## Task directions
Transcribe the passage on the Felt Sense from "Reflection, awareness and" up to and including "an experiential reality.".

## Article
╭──

By Sidi Hakim Archuletta

 

These exercises make use of the Felt Sense to awaken, or put more accurately, to recover, the natural ability to be "present in the body." Recovery of sensation enhances our feeling and experience of being present in the world. Sensation in our bodies is a vast and complex spectrum that is the counterpart of the mechanisms driven by our nervous systems so acutely relevant to both our bodily function on all levels and the quality of our experience of being alive.

 

Reflection, awareness and attention to what we are experiencing in our body with all its qualities while moving through the world is like being aware of the smells, colors and beauty of a forest as we travel through it. This can awaken or bring to life our actual feelings of "hamd" (praise) and "shukr" (thankfulness), to experience life less in a realm of abstract thought or ideas and more as an experiential reality.

 

Grounding our experiences and ourselves in the world by sensation enables us to automatically carry an awareness of how and where we actually are at all times in relation to all things around us. We then unconsciously carry with us a sense of the actual boundry of where we end and the rest of the world begins. To always have this awareness can bring more to our lives than we may realize.

 

Allah subhana wa ta'ala has placed us in our bodies and in this physical world, and while we may be aware of the world to come and live with that in our hearts and minds, we also accept that we do this, by Allah subhana wa ta'ala's design, while being present in the world around us. While we live with the knowledge of the world to come we also accept being in this world and the actions that will determine our place to follow. This is the zone of action and we do not accept monkery or withdrawl from it, rather we realize that all of our actions in this world will determine our reality as we move to the realm where the meanings of action becomes manifest.

╰──

## Dataset content
╭──

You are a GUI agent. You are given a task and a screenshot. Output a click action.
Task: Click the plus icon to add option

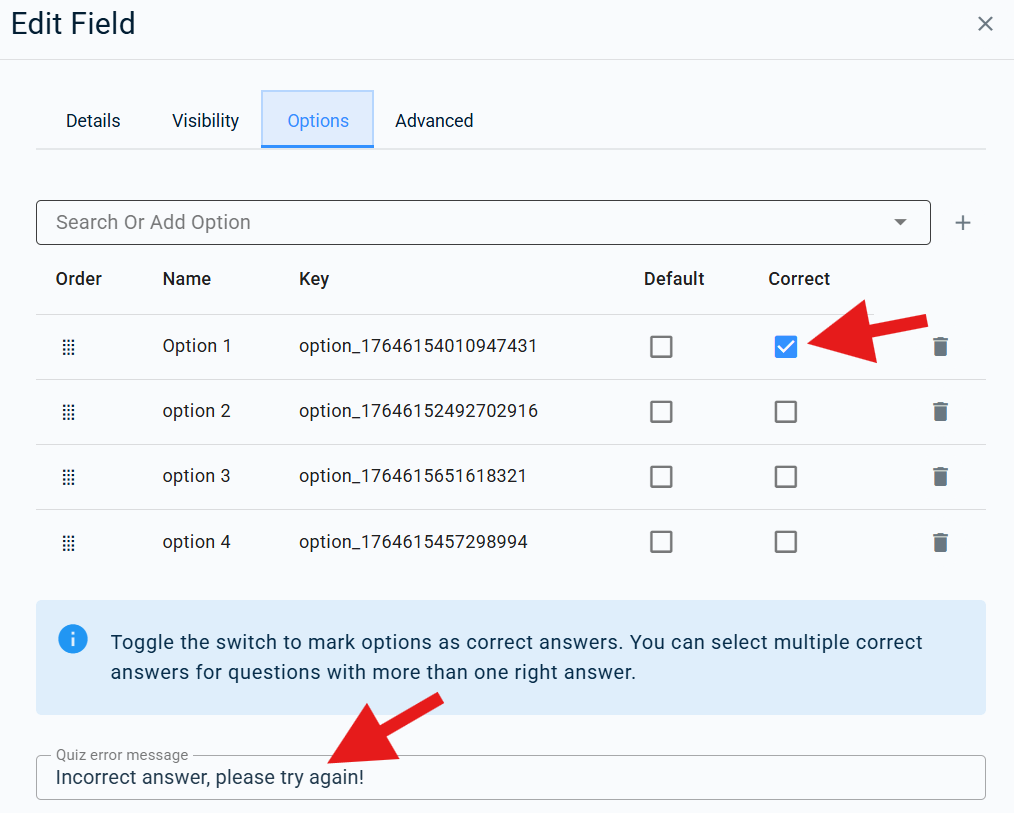tap(963, 223)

╰──

## Solution to the problem
Reflection, awareness and attention to what we are experiencing in our body with all its qualities while moving through the world is like being aware of the smells, colors and beauty of a forest as we travel through it. This can awaken or bring to life our actual feelings of "hamd" (praise) and "shukr" (thankfulness), to experience life less in a realm of abstract thought or ideas and more as an experiential reality.